By ABC Aviation Correspondent
New Delhi. India’s second largest no-frills carrier, SpiceJet, which launched a low fare war on domestic and international fronts only a few days ago, has plans to order about 100 single-aisle aircraft over the next two to three months.
Back to its original owner Ajay Singh who rescued the airline from a dismal financial position, SpiceJet’s net profit more than tripled to Rs 73.19 crore in the three months to March as higher income from operations helped the budget carrier afloat profitable for the fifth straight quarter. The carrier had posted net profit of Rs 22.52 crore in the year-ago period.
SpiceJet Chairman and Managing Director Ajay Singh said that by taking the one-time expense, the airline has now “accounted for all legacy issues and are ready to start on a clean slate with even greater confidence”.

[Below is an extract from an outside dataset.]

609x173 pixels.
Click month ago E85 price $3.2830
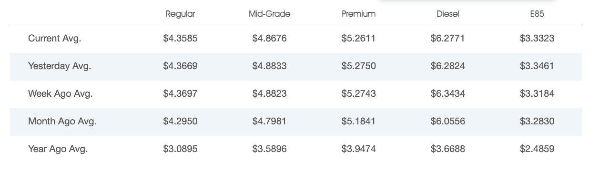(537, 122)

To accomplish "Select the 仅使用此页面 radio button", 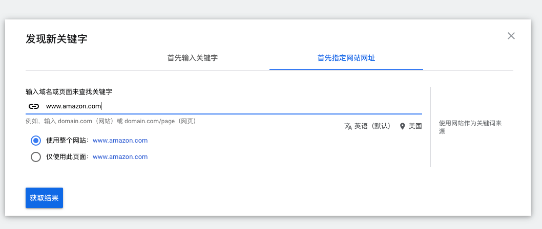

“We had inherited a deeply stressed company last year. We are delighted that we have made significant progress both financially and operationally, and have significantly strengthened our balance sheet,” Mr Singh said, adding that the airline had achieved a turnaround which is pretty much without a parallel in the world.
The airline is in talks with both — Boeing and Airbus and hopes to finalise it over the next two to three months, Mr Singh said. SpiceJet has a Boeing 737 fleet but would like to cut a good and economical deal if it goes ahead with the order for more planes. If it does so, it would be following in the footsteps of its competitor IndiGo which had placed large orders for Airbus A-320 planes right from its inception.